Ethics in finance
Vulnerable customers need protection, not persecution
The financial services industry still has work to do to improve on outcomes for vulnerable customers, writes Glenn Matthews, head of operations at Close Brothers Motor Finance
The last few years have brought about seismic changes in the motor industry. Dealers have navigated the shift to online retail, demand for alternative fuelled vehicles has accelerated, and the semi-conductor shortage has played havoc with manufacturers. But one of the biggest changes goes, all too often, ignored; the changing landscape for vulnerable customers.
There are more than 24 million people in the UK with "characteristics of vulnerability" and 10.7 million whose vulnerability specifically impacts their financial resilience, according to the FCA's Financial Lives 2020 survey: the impact of coronavirus.
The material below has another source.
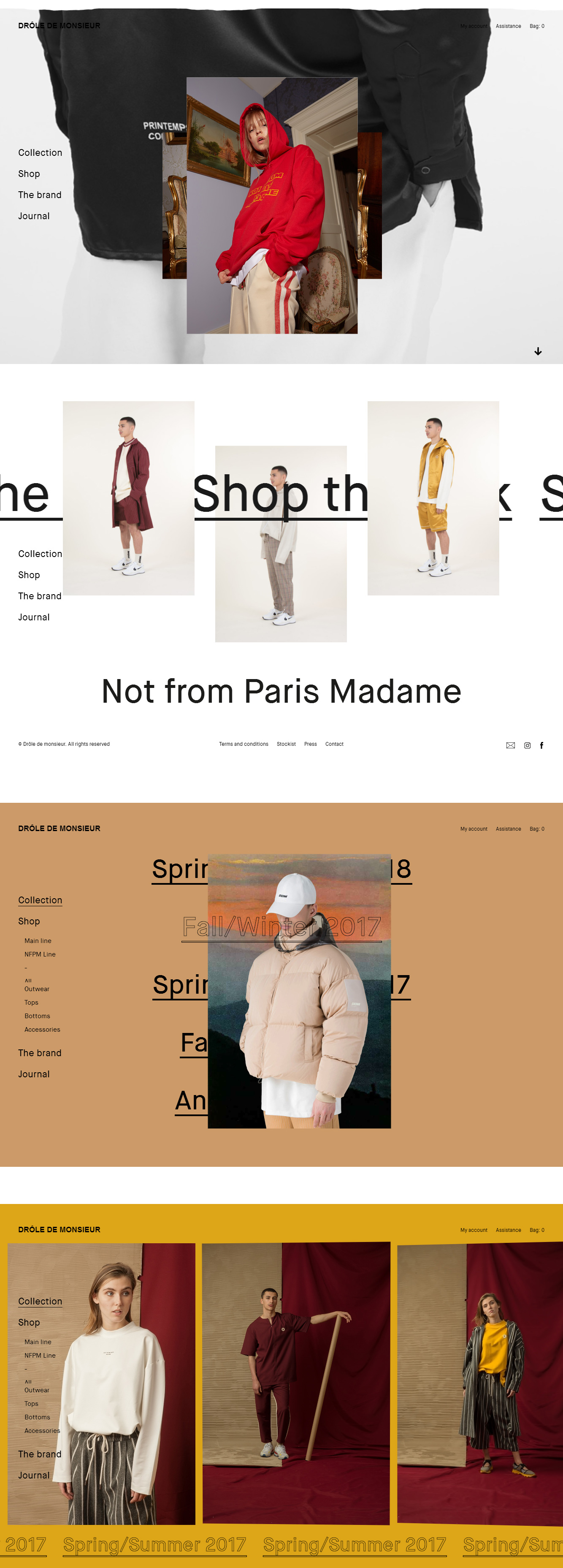
Task: Select the Fall/Winter 2017 collection title
Action: 282,927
"Vulnerability" covers a wide spectrum of risk. All customers are at risk of becoming vulnerable, but this risk is increased by things like poor health such as cognitive impairment, life events such as new caring responsibilities, low resilience to cope with financial or emotional shocks and low capability, such as poor literacy or numeracy skills, according to the FCA's Guidance for firms on the fair treatment of vulnerable customers.
FCA & vulnerability
have characteristics of vulnerability in October 2020: an increase of 3.7 million since February 2020
have low financial resilience in October 2020: an increase of 3.5 million since February 2020
Because of the rising number of vulnerable customers, how firms treat them has shot to the top of the FCA’s agenda. The regulator released several rounds of guidance to financial services firms throughout the pandemic, and that focus shows no sign of waning.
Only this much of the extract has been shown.